The Arguments on Appeal
[77] For the appellant, Mr. Harris does not argue that the evidence of the appellant’s extrinsic misconduct should have been excluded at trial, although he does say that it probably should have been excluded because of an impermissible imbalance between its probative value and its prejudicial effect.
[78] Mr. Harris submits that as evidence of extrinsic misconduct or bad character, this testimony warranted a limiting instruction to ensure that jurors did not follow an impermissible chain of reasoning, using evidence of bad character to circumstantially find guilt. Inherent in this evidence, which “permeated” the trial, was both reasoning and moral prejudice. Absent proper limiting instructions, jury misuse of this evidence and a miscarriage of justice was inevitable.

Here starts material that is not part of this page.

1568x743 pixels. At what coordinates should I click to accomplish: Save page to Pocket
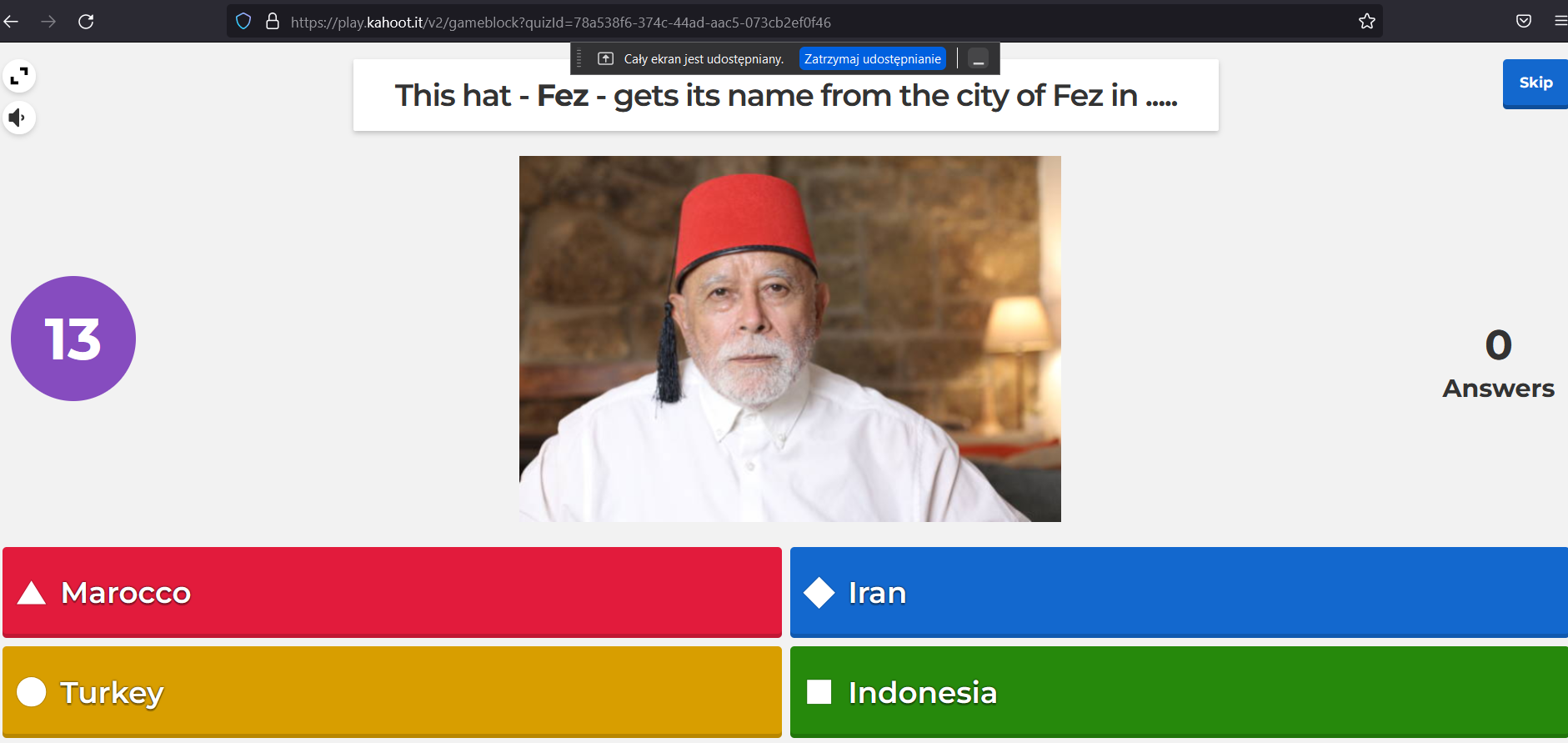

[79] For the respondent, Ms. Magotiaux sees it differently. She points out that the extrinsic misconduct disclosed by the evidence was markedly less serious than the allegations that underpin the counts in the indictment. Thus, she says, the likelihood of reasoning and moral prejudice arising from the introduction of this evidence is negligible.
[80] Ms. Magotiaux adds that an essential component of the limiting instruction the appellant now says was essential to a fair trial was a recital of the substance of the evidence to which the instruction applied. Such a rehearsal would scarcely have helped the appellant. The evidence, once admitted, was not repeated in the closing addresses of counsel or in the charge. The omission of the limiting instruction attracted no objection. This is a case of no harm, no foul.
The Governing Principles
[81] When evidence of extrinsic misconduct is admitted in a criminal trial, its inherent prejudicial effect may influence a jury in three main ways. First, if the jury accepts that the accused committed the other bad acts, it may assume that the accused is a bad person, thus was likely to have committed the offence charged. Second, the jury may have a tendency to punish the accused for the extrinsic misconduct by finding him or her guilty of the offences charged. Third, the jury may become confused as it concentrates on deciding whether the accused actually committed the extrinsic misconduct. Their decision about the extrinsic misconduct may be substituted for the verdict on the offence charged: R. v. D. (L.E.), 1989 74 (SCC), [1989] 2 S.C.R. 111, at pp. 127-128.
[82] Evidence of extrinsic misconduct is evidence of limited admissibility. As a general rule, evidence of limited admissibility is the subject of specific jury instructions that:
i. identify the evidence to which they apply;
ii. explain the permitted use of the evidence; and
iii. explain the prohibited use of the evidence.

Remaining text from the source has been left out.